企業と地域、互いの強みを生かす「ステキな農業」のビジネスモデル

写真左:ふるさと納税で畑のオーナーになれる貸農園「ロイヤルファーム・オーナーズクラブ」の入り口。様々なオーナー特典もあり、プロの農家のサポートも受けられる。 右:目指すは「ステキな農業」協力企業団体も多数
写真左:ふるさと納税で畑のオーナーになれる貸農園「ロイヤルファーム・オーナーズクラブ」の入り口。様々なオーナー特典もあり、プロの農家のサポートも受けられる。 右:目指すは「ステキな農業」協力企業団体も多数

 なめがたファーマーズ・ヴィレッジの総敷地面積は約33万平方メートル、そこにさつまいもの菓子加工工場、ミュージアム、店舗やレストランなどの商業施設、貸農園や自家農園などの畑、自然豊かな森、さつまいもの貯蔵庫などを整備する、総事業費45億円という一大プロジェクトです。運営を行うのは白ハト食品工業、JAなめがたと農家が出資した資本金3億円の農業生産法人、株式会社なめがたしろはとファームです。
---+---
** 課題 **
1) 本文で、株式会社なめがたしろはとファームに出資したとされているものをすべて挙げてください。
2) なめがたファーマーズ・ヴィレッジを紹介する本文の続きを書いてください。
この後のエントリは本文とは関係がありません。

** データ抜粋 **
---+---
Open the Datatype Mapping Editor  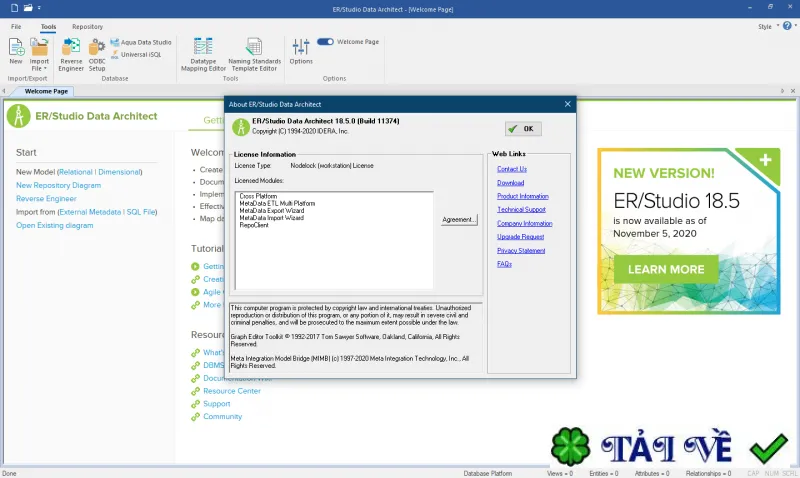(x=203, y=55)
---+---
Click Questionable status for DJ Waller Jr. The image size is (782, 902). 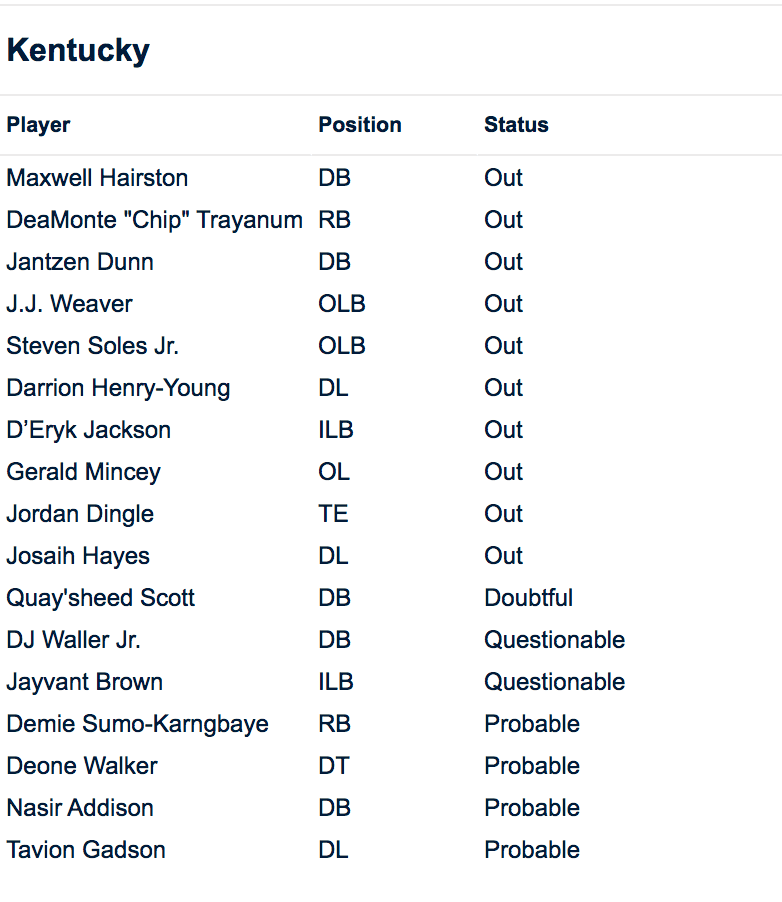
---+---
** 各課題の解答 **
1) 白ハト食品工業、JAなめがた、農家

2)
 「日本の農業をステキにしよう」というスローガンの下、従来の「汚い、きつい、危険」という3K農業を、「きれい、格好いい、気持ちいい」新3K農業に変えようとしています。都会の若者がここに来て、ここで働きたい、行方に住んでみたいと思ってもらいたいと、オープンに向けて人材の募集を行ったところ、県内外から応募があり、中には大学や大学院の新卒者も多数いました。新規雇用は205人、うち150人が地元雇用です。その中には白ハトグループ内の社内立候補制で東京、大阪他から移住し茨城県民となった人が55名おり、うち20名が新入社員です。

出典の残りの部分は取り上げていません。